Kerberos Keytabs

Kerberos Keytabs is a mechanism to secure server-to-server communication via Kerberos tickets. Currently Pyramid supports Keytab authentication for Teradata, SAP HANA, DB2, Hive, and Denodo data sources only.

Adding Keytabs

Before starting, Kerberos Keytabs files need to be created. The creation process is outside the scope of this help.
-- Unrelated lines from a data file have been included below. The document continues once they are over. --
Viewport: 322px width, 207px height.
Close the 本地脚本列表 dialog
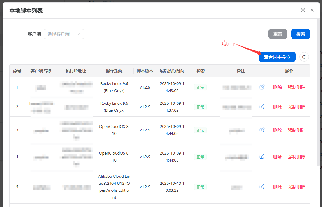[312, 10]
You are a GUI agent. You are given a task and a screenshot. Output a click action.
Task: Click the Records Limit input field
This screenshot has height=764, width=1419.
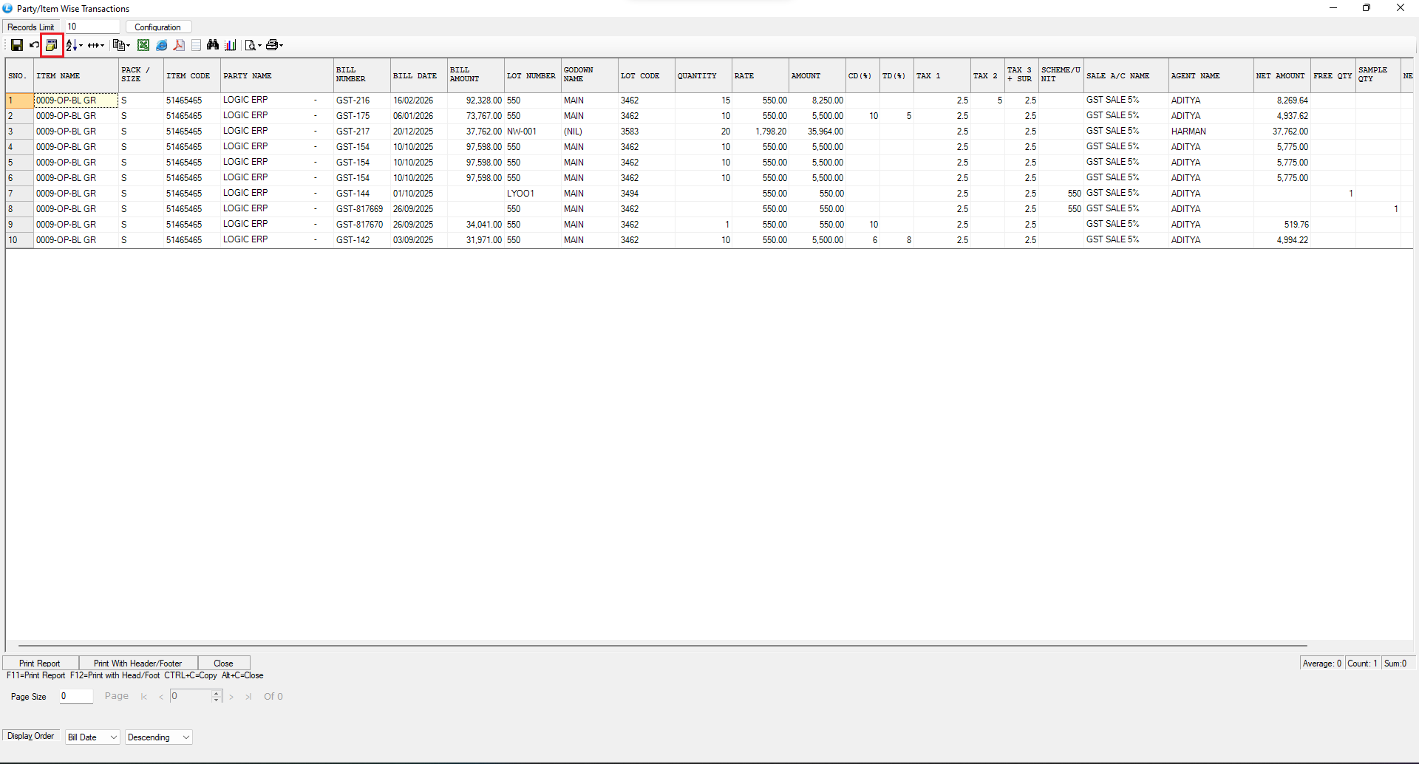[x=92, y=27]
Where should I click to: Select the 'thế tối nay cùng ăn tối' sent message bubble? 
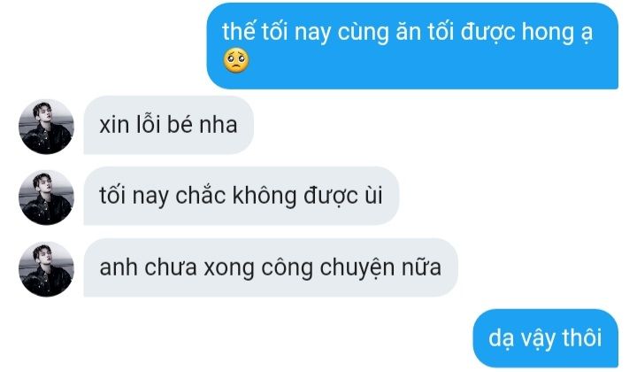click(412, 45)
Once created, they can be added into Pyramid.

Add Keytab Files

  • Click the "Add Keytab" button
  • Enter the keytab name and description.
  • Upload the keytab file and select the relevant tenant that the security will be attached to.
    • Each tenant can have multiple keytabs assigned to it, but each keytab should NOT be applied to more than a single tenant.
    • Keytabs should be managed according to service accounts (not user accounts) and each keytab file should contain only one service account.
Other Setup Steps
  • Go to Global Settings and upload the KRB5.config file.
  • Restart both the Runtime and Task engines.
Assign to Data Sources
  • Go to Data Sources.
  • Select the relevant Teradata, SAP HANA, DB2, Hive, or Denodo data server.
  • From the Security tab, under 'Authentication Method,' select 'Keytab,' then choose the required keytab file.
  • Under 'User,' enter the user with the full domain name; the domain name must be written in uppercase.